His wife had become a parole officer. How she was grilling him, it was purgatory. Robert's balls were icy and small. “That's him.”
Robert remembered the very first time he had laid eyes on Slatts. Saw it like it was yesterday. It was a memory that would never die. Slatts had stabbed a member of the Mexican Mafia with a toothbrush in the North Cell House and was being taken to the hole. The other guy was going to the infirmary to get the sharp end of the toothbrush extracted from his ribs. Slatts was in leg irons and waist shackles and accompanied by a detail of screws. He blew Robert a graceful kiss as he went by.
“So what about him?” Harriet asked. “Were you guys cellmates?”
“Uh huh.” He was nostalgic. “For three fucking years.”
“Why didn't you say anything about it?”
He was forlorn. She'd never get it. Not in this lifetime or in the next one. He could see the glimmer in her eyes.

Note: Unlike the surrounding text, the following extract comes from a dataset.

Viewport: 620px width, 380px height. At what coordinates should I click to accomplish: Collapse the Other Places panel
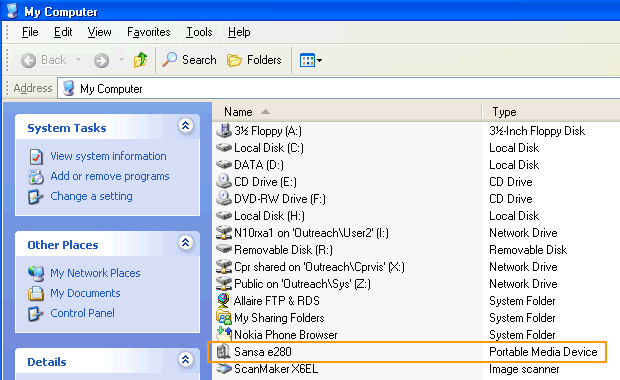185,242
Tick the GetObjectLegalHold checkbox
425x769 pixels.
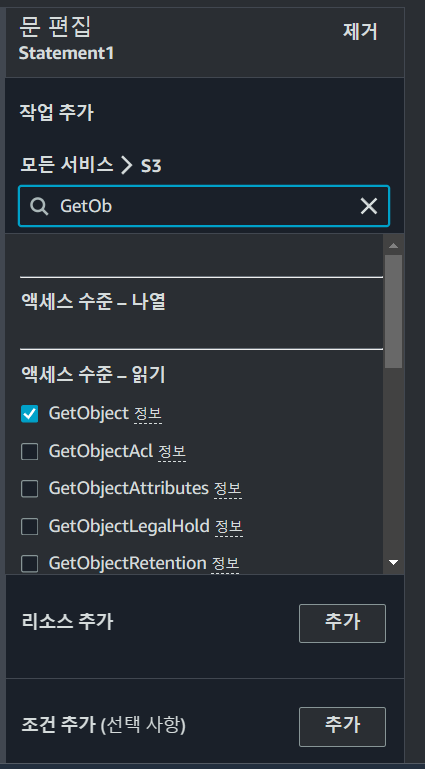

She wanted him to tell her more about Slatts. Robert reminded himself there was no rush. No sense in making a confession. There was no gain in saying shit. It would only give Harriet cancer. He lied with dignity, confident that he could've passed a polygraph test. “Mama, a million things happened in that goddamn prison that I'll never talk about.”
 
While Harriet and Robert hashed things out in the hall, the girl and Slatts got acquainted in the living room. The dog was snug under the coffee table. The television was tuned to a game show. The host had on a toupee and was razzing the guest, a middle-aged actress with a drug problem. The audience loved it. Taking a hard pack of mentholated Marlboro 100s from his pants, Slatts offered Diana a fag. “You smoke?”